##### Information
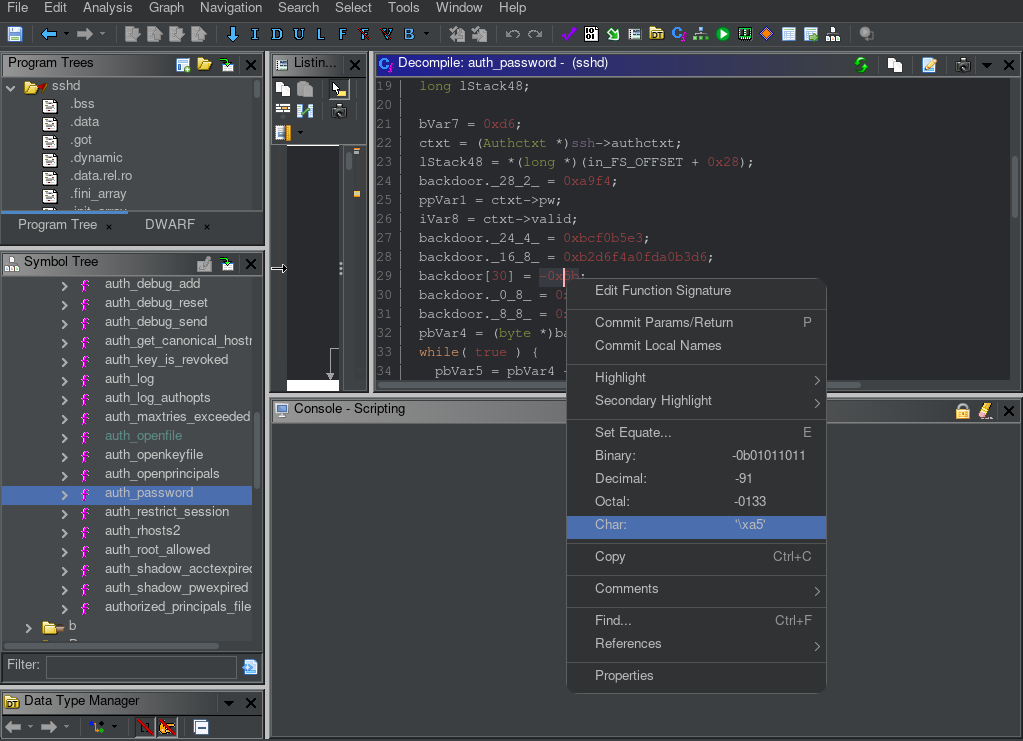Take a Decompiler snapshot with camera icon

(962, 65)
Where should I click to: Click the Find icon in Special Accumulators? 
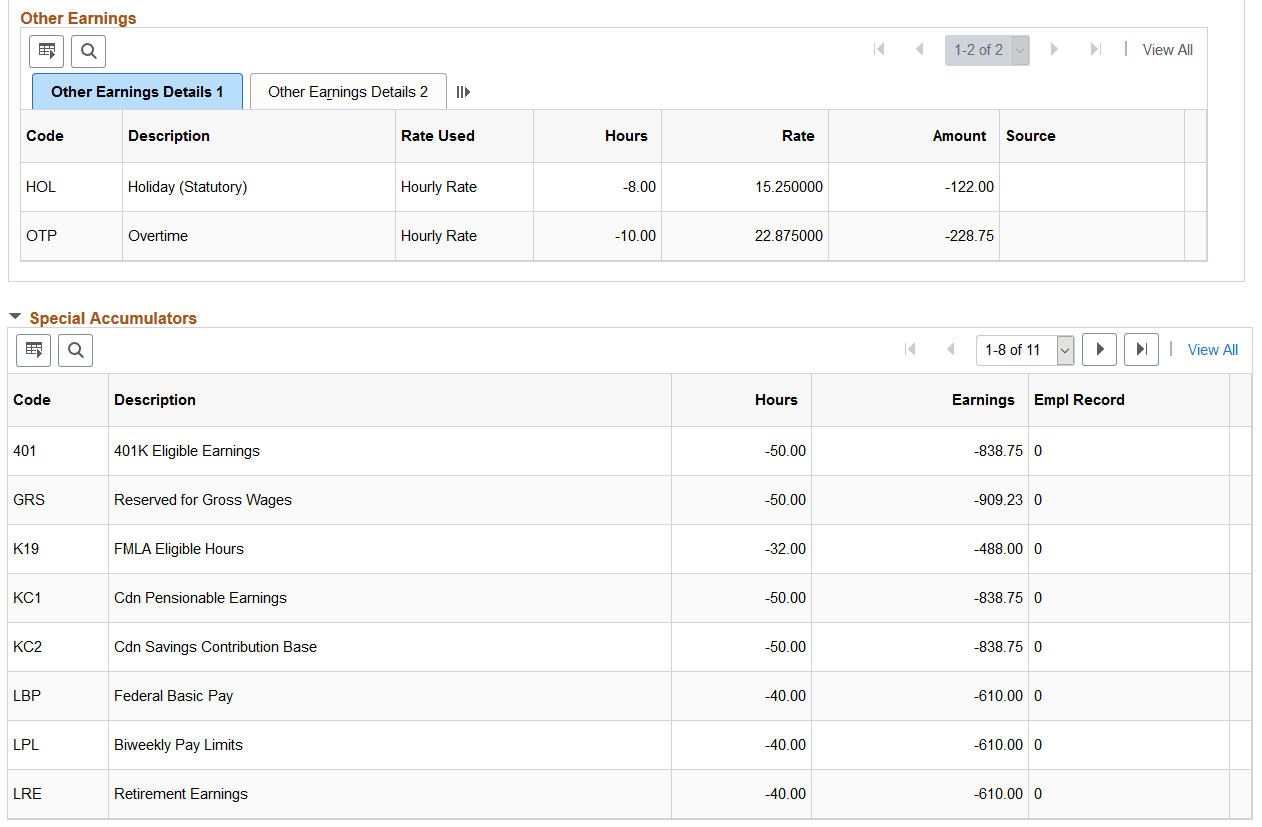click(75, 350)
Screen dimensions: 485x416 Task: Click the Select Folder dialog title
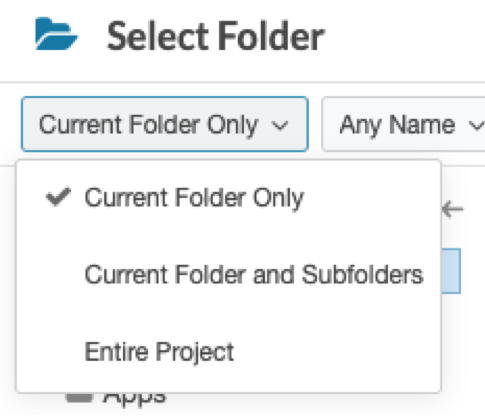pyautogui.click(x=215, y=36)
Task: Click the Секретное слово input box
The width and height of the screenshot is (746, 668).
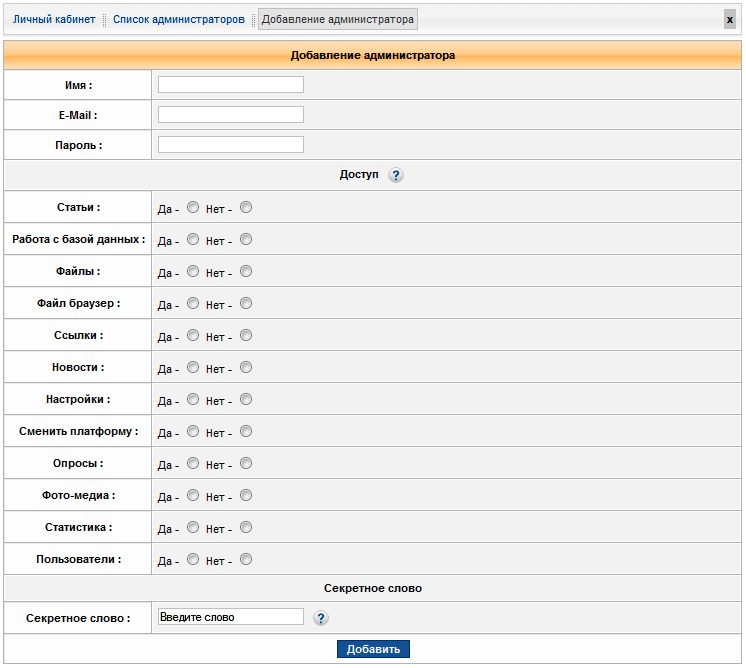Action: [x=230, y=617]
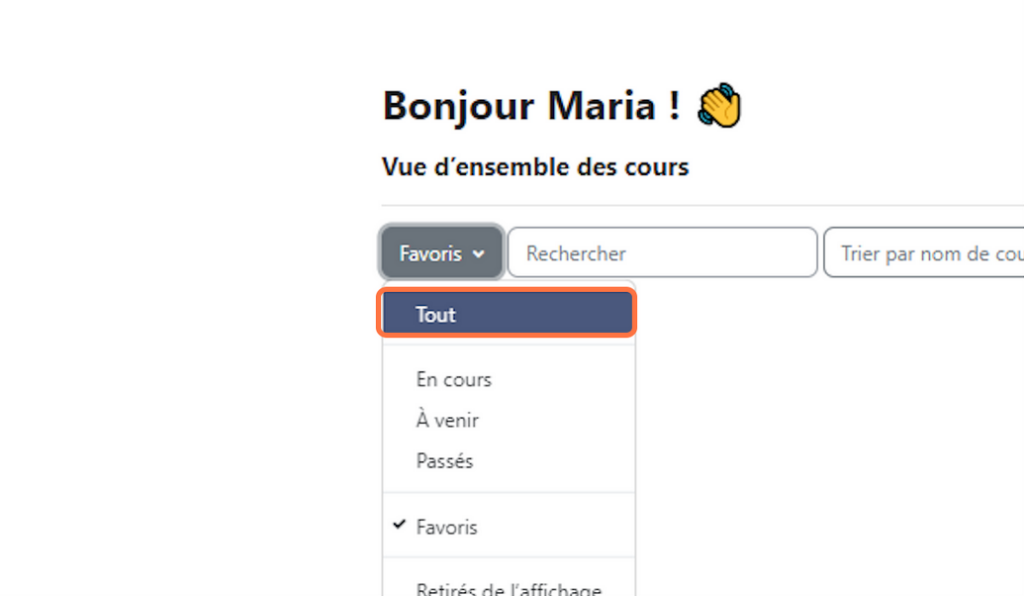1024x596 pixels.
Task: Click the chevron arrow on Favoris button
Action: coord(479,254)
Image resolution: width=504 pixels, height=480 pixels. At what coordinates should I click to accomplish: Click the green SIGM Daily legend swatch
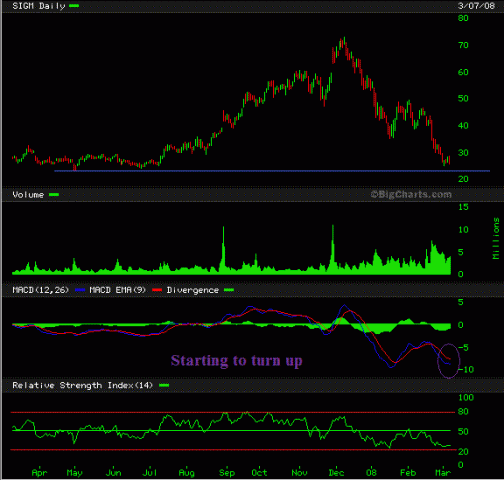tap(74, 6)
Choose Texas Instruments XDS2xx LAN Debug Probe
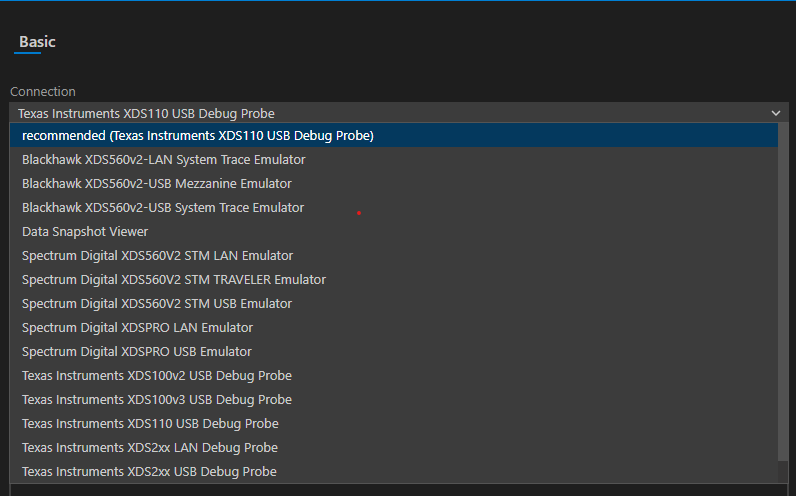796x496 pixels. click(150, 448)
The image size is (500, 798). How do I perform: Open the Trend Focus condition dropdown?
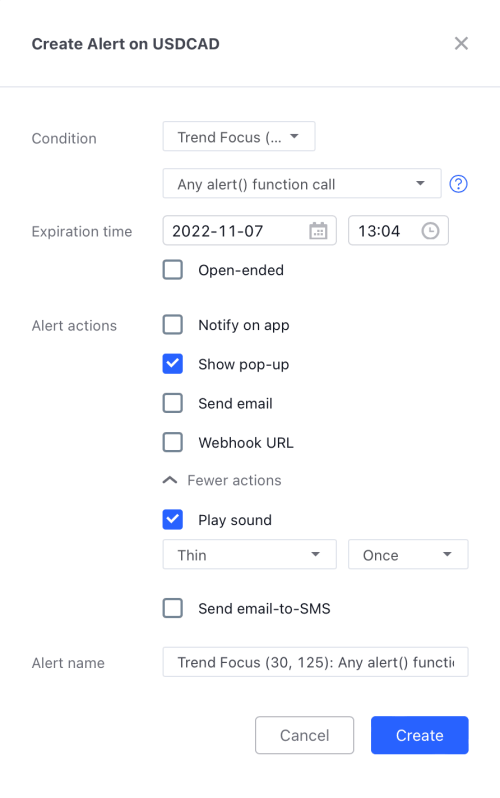pos(239,136)
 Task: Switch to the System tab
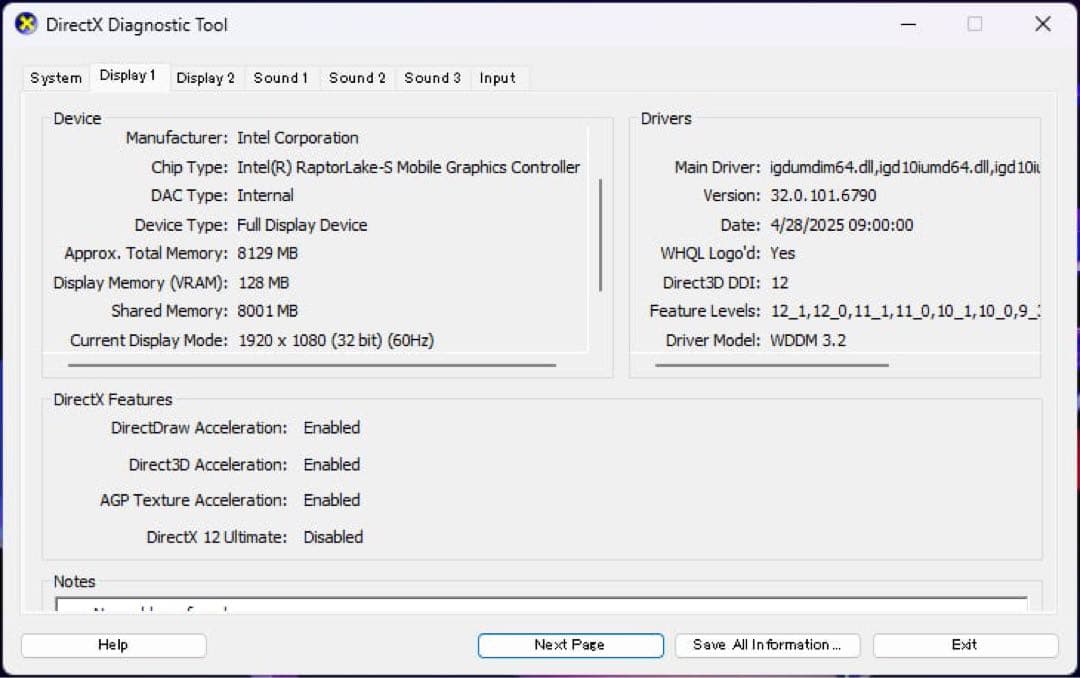pyautogui.click(x=55, y=78)
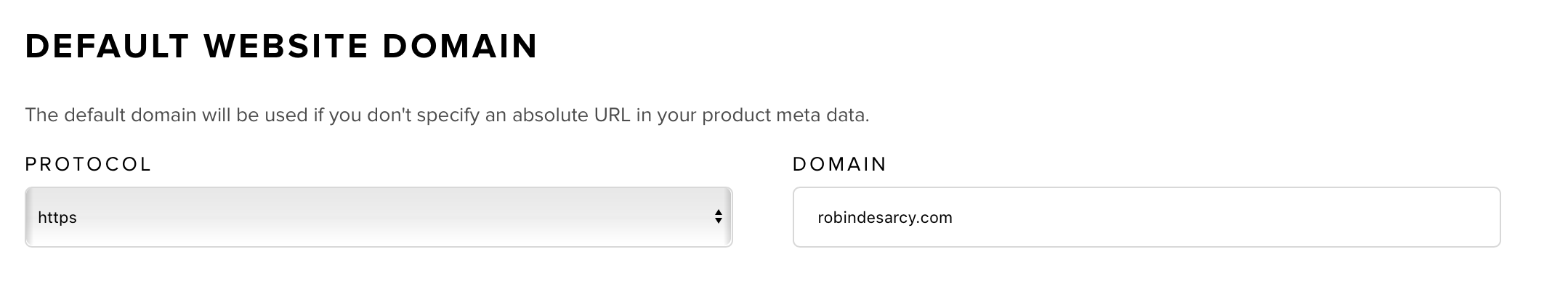Click the word WEBSITE in the heading

(286, 46)
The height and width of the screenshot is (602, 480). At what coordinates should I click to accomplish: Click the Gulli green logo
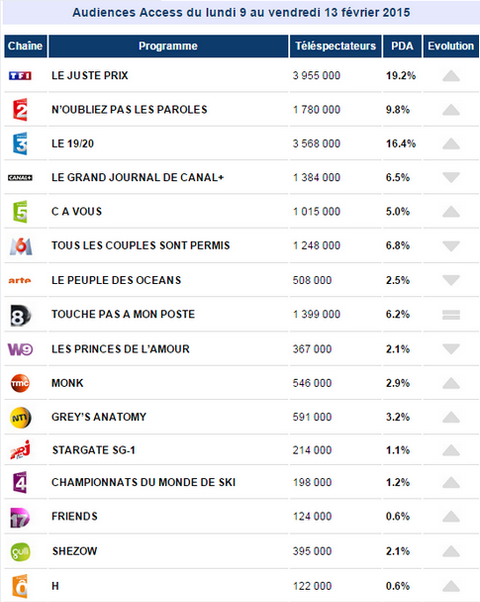pyautogui.click(x=20, y=552)
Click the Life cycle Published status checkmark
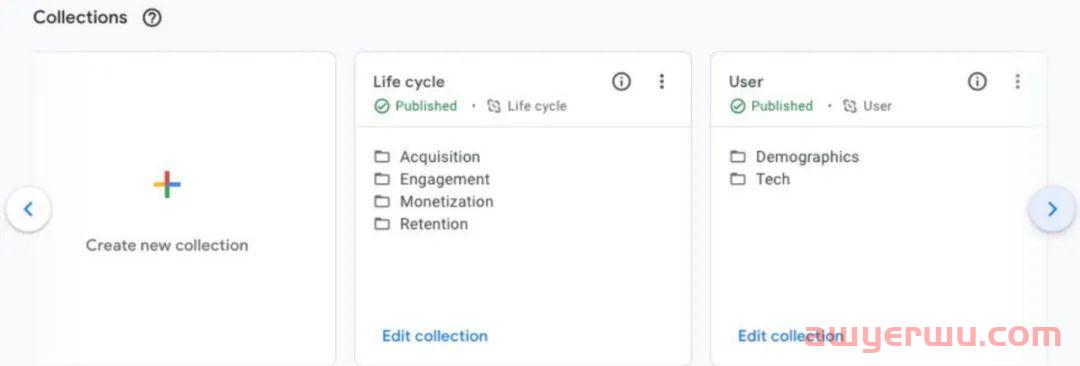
##########
> [Task instructions]
Write out the lines of the material from the one containing "Image resolution: width=504" through the last, exactly and only those. Leave every picture out.

> [Answer area]
Image resolution: width=504 pixels, height=480 pixels. At what coordinates should I click to accomplish: Click the green SIGM Daily legend swatch
tap(74, 6)
Choose Texas Instruments XDS2xx LAN Debug Probe
796x496 pixels. click(150, 448)
The image size is (500, 798). How do I perform: Open the Trend Focus condition dropdown?
pos(239,136)
 Task: Switch to the System tab
pyautogui.click(x=55, y=78)
Click the word WEBSITE in the heading

(286, 46)
The height and width of the screenshot is (602, 480). At what coordinates should I click to accomplish: Click the Gulli green logo
pyautogui.click(x=20, y=552)
Click the Life cycle Published status checkmark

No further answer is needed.